Iran, U.S. officials say, is currently at work building a nonworking replica of an American nuclear-powered aircraft carrier. From the sounds of it, the American intelligence community hasn't quite figured out why Iran is going through the trouble to do that, but the working theory appears to be: so they can blow it in a propaganda stunt. Or, as the New York Times gloriously put it this morning, "presumably for some mysteriously bellicose purposes":
Intelligence analysts studying satellite photos of Iranian military installations first noticed the vessel rising from the Gachin shipyard, near Bandar Abbas on the Persian Gulf, last summer. The ship has the same distinctive shape and style of the Navy’s Nimitz-class carriers, as well as the Nimitz’s number 68 neatly painted in white near the bow. Mock aircraft can be seen on the flight deck.
The Iranian mock-up, which American officials described as more like a barge than a warship, has no nuclear propulsion system and is only about two-thirds the length of a typical 1,100-foot-long Navy carrier. Intelligence officials do not believe that Iran is capable of building an actual aircraft carrier.
The most likely scenario, U.S. officials say, is that Iran's Navy plans to eventually tow its new toy out to sea where they'll blow it up—video footage of which would then surely end up on state-run television. Iran has pulled similar stunts before, according to the U.S., although it doesn't appear to have gone to such detailed lengths before. (And details, you might remember, aren't always Iran's strong suit when it comes to propaganda.)
"Based on our observations, this is not a functioning aircraft carrier; it’s a large barge built to look like an aircraft carrier," Cmdr. Jason Salata, a spokesman for the Navy’s Fifth Fleet in Bahrain, told the paper. "We’re not sure what Iran hopes to gain by building this. If it is a big propaganda piece, to what end?"

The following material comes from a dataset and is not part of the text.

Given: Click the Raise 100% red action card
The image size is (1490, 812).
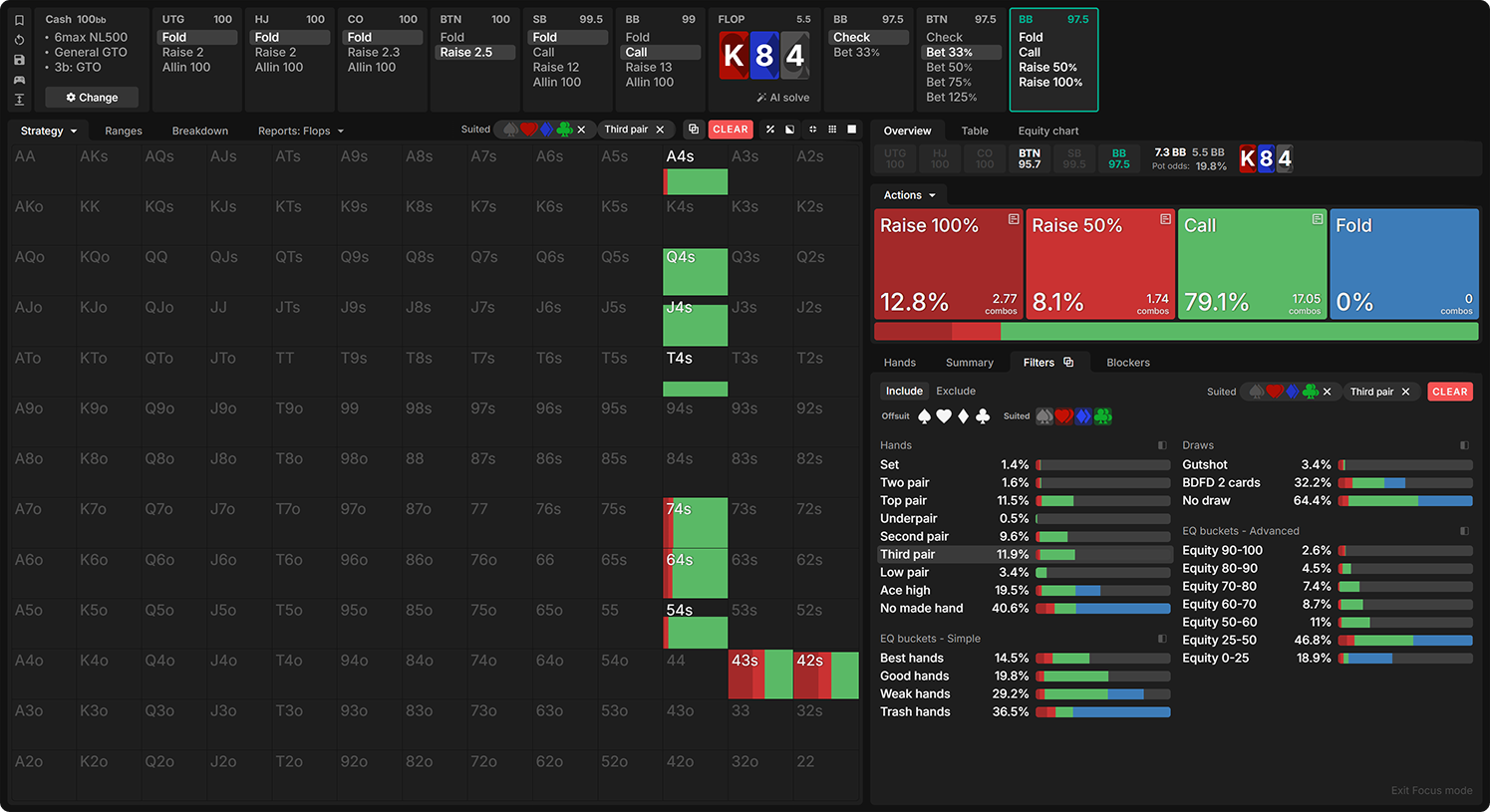Looking at the screenshot, I should 949,264.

Making the entire model-building exercise that much more puzzling is the fact that Iran doesn't appear to have taken any significant steps to keep the project under wraps, building it in an open-air shipyard that is regularly monitored by Western satellites. While U.S. officials say they're not that worried about the propaganda potential of the fake aircraft carrier, they nonetheless decided they needed to go public with what they knew (and what they didn't) to, in the words of the Times, "get out ahead of the Iranians," suggesting that they're at least a little unnerved by the whole thing.